[Start of Exercise data]

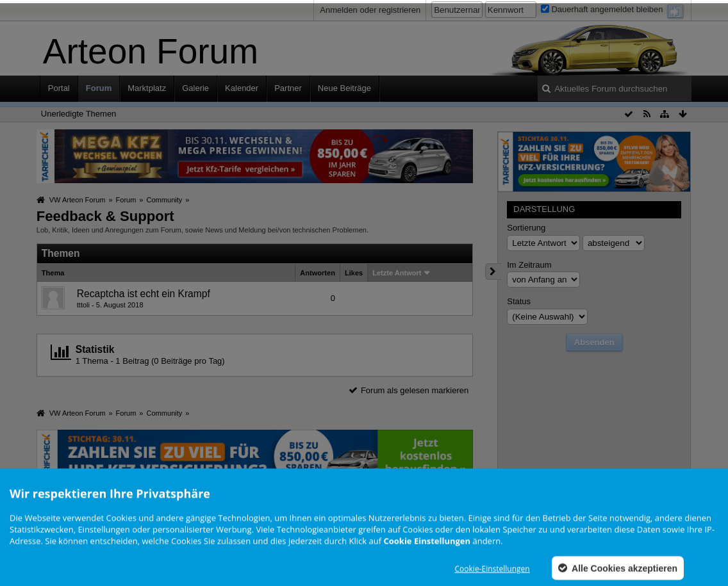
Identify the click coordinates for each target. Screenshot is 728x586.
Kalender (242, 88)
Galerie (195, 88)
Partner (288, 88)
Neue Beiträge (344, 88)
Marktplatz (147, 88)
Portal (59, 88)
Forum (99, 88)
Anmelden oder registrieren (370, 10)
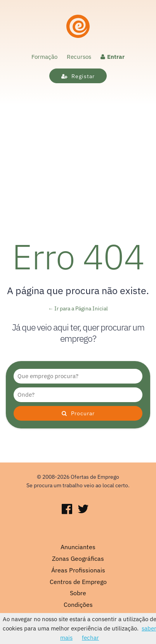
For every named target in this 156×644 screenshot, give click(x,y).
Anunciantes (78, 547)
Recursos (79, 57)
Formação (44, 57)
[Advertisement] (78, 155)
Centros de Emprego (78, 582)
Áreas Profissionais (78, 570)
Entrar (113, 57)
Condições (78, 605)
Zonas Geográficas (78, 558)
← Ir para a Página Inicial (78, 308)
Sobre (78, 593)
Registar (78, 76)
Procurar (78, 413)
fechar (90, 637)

[End of Exercise data]
[Start of Exercise data]

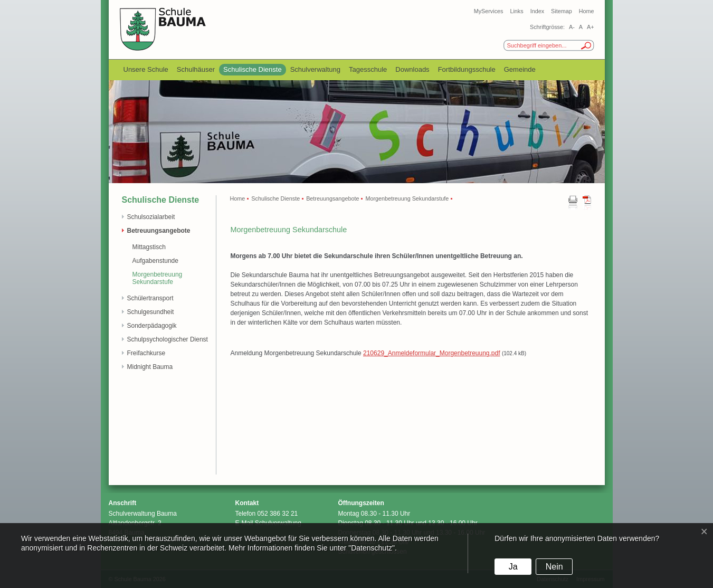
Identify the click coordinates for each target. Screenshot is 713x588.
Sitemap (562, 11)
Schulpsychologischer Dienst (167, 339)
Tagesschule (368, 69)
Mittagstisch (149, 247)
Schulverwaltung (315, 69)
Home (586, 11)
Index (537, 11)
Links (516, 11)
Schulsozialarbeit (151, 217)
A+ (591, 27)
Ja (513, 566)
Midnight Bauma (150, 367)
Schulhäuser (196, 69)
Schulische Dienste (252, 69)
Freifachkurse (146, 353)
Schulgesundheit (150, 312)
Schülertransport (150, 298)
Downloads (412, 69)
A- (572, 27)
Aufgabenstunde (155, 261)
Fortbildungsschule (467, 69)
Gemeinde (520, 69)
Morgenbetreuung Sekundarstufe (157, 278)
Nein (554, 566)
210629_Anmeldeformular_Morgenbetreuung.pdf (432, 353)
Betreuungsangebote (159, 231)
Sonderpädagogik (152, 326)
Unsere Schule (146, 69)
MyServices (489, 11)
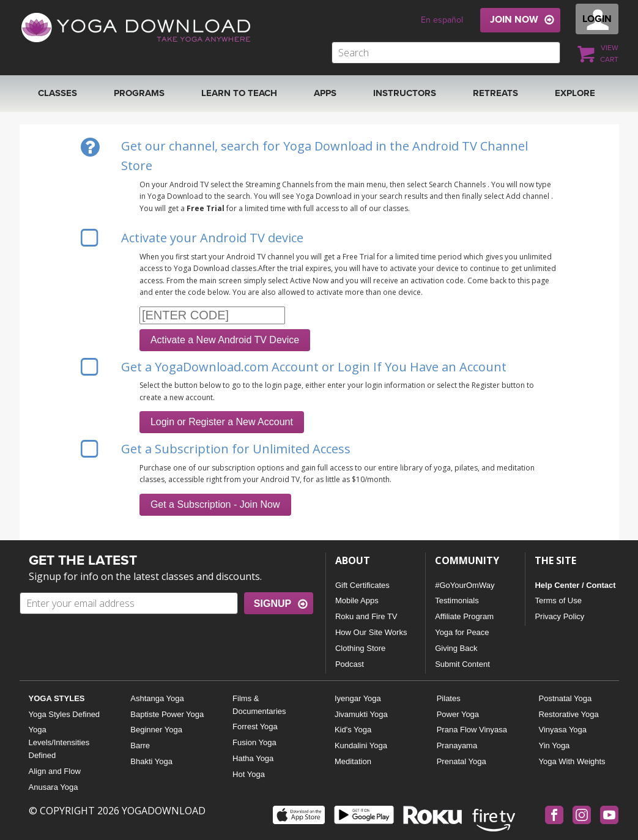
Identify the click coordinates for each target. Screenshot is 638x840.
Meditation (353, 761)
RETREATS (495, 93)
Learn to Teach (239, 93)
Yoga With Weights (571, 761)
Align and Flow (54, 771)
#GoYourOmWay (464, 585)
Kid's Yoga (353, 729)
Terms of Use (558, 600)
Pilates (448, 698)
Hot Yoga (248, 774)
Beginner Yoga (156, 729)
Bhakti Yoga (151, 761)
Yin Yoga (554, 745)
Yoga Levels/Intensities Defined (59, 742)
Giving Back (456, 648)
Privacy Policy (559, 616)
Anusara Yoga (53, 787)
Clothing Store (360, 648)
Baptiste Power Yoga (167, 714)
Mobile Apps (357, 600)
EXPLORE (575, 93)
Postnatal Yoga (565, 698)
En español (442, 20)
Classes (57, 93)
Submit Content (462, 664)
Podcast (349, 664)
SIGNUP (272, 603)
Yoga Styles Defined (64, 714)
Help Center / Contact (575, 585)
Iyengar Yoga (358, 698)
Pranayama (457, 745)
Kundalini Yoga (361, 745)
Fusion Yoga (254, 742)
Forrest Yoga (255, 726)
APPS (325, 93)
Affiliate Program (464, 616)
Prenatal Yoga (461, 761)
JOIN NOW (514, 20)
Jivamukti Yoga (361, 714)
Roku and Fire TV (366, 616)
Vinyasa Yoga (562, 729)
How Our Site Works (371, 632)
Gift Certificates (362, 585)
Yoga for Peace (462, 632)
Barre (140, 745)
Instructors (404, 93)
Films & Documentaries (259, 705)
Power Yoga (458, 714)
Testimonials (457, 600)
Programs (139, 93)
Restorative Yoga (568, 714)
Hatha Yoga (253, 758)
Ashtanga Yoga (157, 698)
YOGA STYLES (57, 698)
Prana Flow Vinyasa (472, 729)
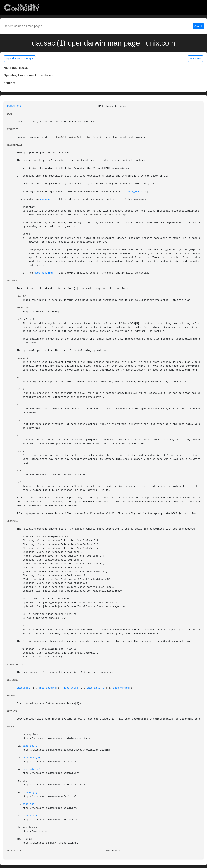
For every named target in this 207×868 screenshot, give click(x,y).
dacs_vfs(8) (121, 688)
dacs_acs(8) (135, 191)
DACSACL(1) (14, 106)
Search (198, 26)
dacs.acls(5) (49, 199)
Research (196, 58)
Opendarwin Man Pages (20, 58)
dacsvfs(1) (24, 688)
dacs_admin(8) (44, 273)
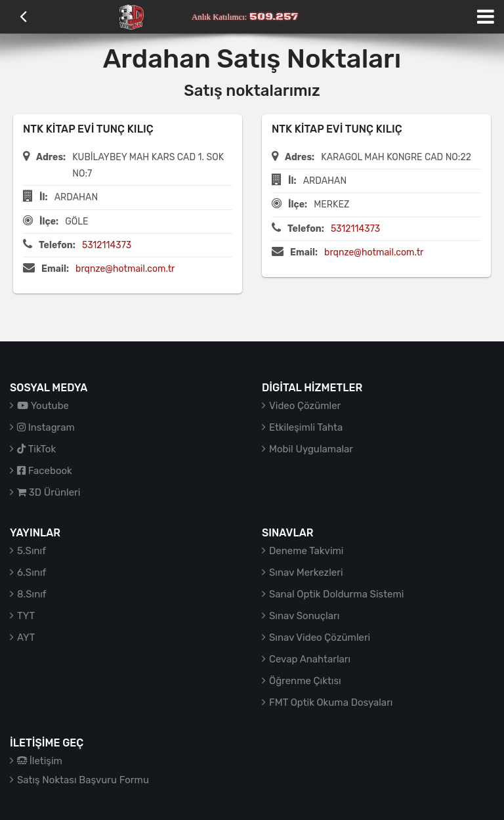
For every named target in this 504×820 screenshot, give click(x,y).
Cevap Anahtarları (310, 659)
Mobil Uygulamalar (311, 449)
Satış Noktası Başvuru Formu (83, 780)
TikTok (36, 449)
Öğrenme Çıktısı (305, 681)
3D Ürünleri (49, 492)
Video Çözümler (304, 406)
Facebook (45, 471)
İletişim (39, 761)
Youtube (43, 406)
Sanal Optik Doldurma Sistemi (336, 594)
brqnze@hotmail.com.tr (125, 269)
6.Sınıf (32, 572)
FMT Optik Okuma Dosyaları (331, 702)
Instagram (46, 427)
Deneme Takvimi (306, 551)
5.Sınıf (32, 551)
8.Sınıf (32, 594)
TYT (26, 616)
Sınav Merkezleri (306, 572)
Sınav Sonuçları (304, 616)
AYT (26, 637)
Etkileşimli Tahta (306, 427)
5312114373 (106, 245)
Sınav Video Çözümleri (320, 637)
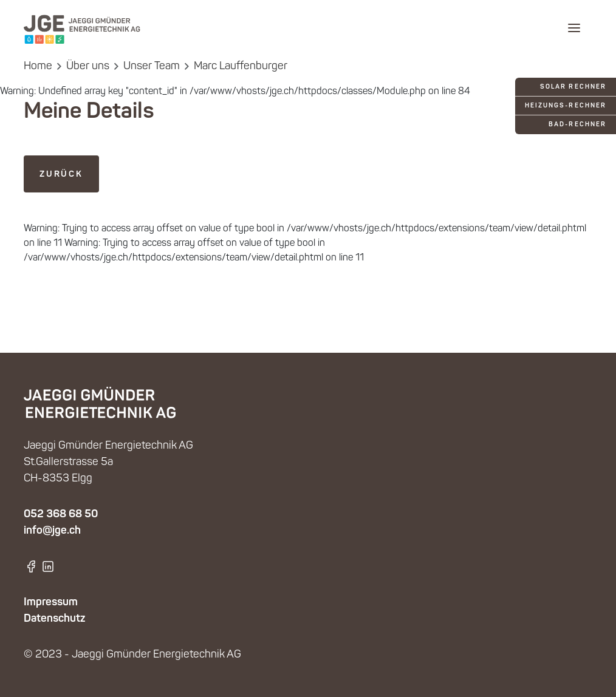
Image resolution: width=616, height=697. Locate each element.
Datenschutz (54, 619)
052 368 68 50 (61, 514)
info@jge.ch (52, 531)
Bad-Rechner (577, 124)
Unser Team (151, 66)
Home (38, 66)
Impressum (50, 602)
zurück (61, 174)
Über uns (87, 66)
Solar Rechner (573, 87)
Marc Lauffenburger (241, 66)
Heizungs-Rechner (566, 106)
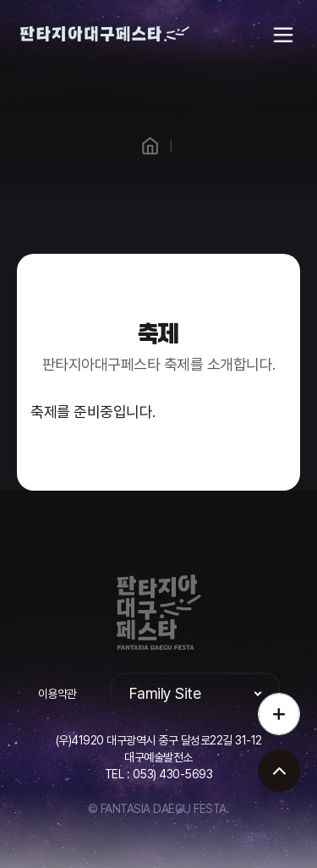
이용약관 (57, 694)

[End of Exercise data]

What the task asks => Put the data into a Markdown table with two columns, Row for a running number and Text for the line. Begin at the line that has "Impressum (50, 602)", stop after the line that has "이용약관 (57, 694)", skip blank lines, and leave out the pictures.

Exercise solution =>
| Row | Text |
|---|---|
| 1 | Impressum (50, 602) |
| 2 | zurück (61, 174) |
| 3 | Über uns (87, 66) |
| 4 | Solar Rechner (573, 87) |
| 5 | Marc Lauffenburger (241, 66) |
| 6 | Heizungs-Rechner (566, 106) |
| 7 | 이용약관 (57, 694) |